▶ _What the task asks_
Reproduce the data word for word, starting with the line that contains "Viewport: 524px width, 524px" and continuing through the end of the data.

▶ _Data extract_
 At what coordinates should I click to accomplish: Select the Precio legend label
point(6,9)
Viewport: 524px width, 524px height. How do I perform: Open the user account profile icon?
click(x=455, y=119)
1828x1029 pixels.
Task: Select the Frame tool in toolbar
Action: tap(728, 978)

▶ _Result of the task_
Viewport: 524px width, 524px height. How do I perform: Open the user account profile icon?
click(x=455, y=119)
1828x1029 pixels.
Task: Select the Frame tool in toolbar
Action: tap(728, 978)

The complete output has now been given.